ARC Region switch includes a global dashboard you can use to monitor the status of Region switch plans across your enterprise and Regions. Additionally, there’s a Regional executions dashboard that only displays executions within the current console Region. This dashboard is designed to be highly available across each Region so it can be used during operational events.

Region switch allows resources to be hosted in an account that is separate from the account that contains the Region switch plan. If the plan uses resources from an account that is different from the account that hosts the plan, then Region switch uses the executionRole to assume the crossAccountRole to access those resources. Additionally, Region switch plans can be centralized and shared across multiple accounts using AWS Resource Access Manager (AWS RAM), enabling efficient management of recovery plans across your organization.

Let’s see how it works
Let me show you how to create and execute a Region switch plan. There are three parts in this demo. First, I create a Region switch plan. Then, I define a workflow. Finally, I configure the triggers.

Step 1: Create a plan

I navigate to the Application Recovery Controller section of the AWS Management Console. I choose Region switch in the left navigation menu. Then, I choose Create Region switch plan.

ARC Region switch - 1

After I give a name to my plan, I specify a Multi-Region recovery approach (active/passive or active/active). In Active/Passive mode, two application replicas are deployed into two Regions, with traffic routed into the active Region only. The replica in the passive Region can be activated by executing the Region switch plan.

Then, I select the Primary Region and Standby Region. Optionally, I can enter a Desired recovery time objective (RTO). The service will use this value to provide insight into how long Region switch plan executions take in relation to my desired RTO.

ARC Region switch - create plan

I enter the Plan execution IAM role. This is the role that allows Region switch to call AWS services during execution. I make sure the role I choose has permissions to be invoked by the service and contains the minimum set of permissions allowing ARC to operate. Refer to the IAM permissions section of the documentation for the details.

ARC Region switch - create plan 2Step 2: Create a workflow

When the two Plan evaluation status notifications are green, I create a workflow. I choose Build workflows to get started.


ARC Region switch - status

Plans enable you to build specific workflows that will recover your applications using Region switch execution blocks. You can build workflows with execution blocks that run sequentially or in parallel to orchestrate the order in which multiple applications or resources recover into the activating Region. A plan is made up of these workflows that allow you to activate or deactivate a specific Region.

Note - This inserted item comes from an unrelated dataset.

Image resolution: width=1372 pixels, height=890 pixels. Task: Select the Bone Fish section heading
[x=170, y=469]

For this demo, I use the graphical editor to create the workflow. But you can also define the workflow in JSON. This format is better suited for automation or when you want to store your workflow definition in a source code management system (SCMS) and your infrastructure as code (IaC) tools, such as AWS CloudFormation.

ARC - define workflows

I can alternate between the Design and the Code views by selecting the corresponding tab next to the Workflow builder title. The JSON view is read-only. I designed the workflow with the graphical editor and I copied the JSON equivalent to store it alongside my IaC project files.

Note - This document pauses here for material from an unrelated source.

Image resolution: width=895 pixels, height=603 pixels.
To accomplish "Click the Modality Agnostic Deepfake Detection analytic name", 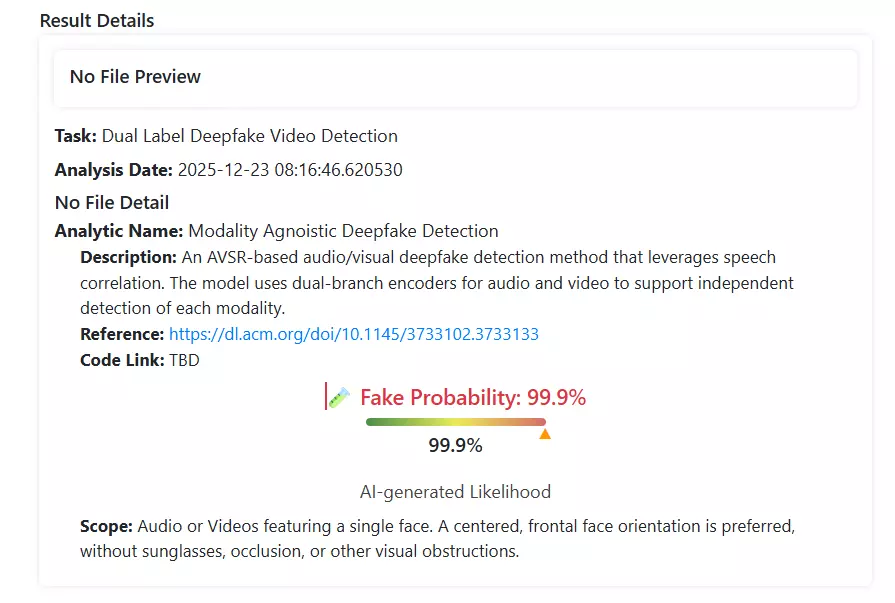I will tap(343, 232).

ARC - define workflows as code

Region switch launches an evaluation to validate your recovery strategy every 30 minutes. It regularly checks that all actions defined in your workflows will succeed when executed. This proactive validation assesses various elements, including IAM permissions and resource states across accounts and Regions. By continually monitoring these dependencies, Region switch helps ensure your recovery plans remain viable and identifies potential issues before they impact your actual switch operations.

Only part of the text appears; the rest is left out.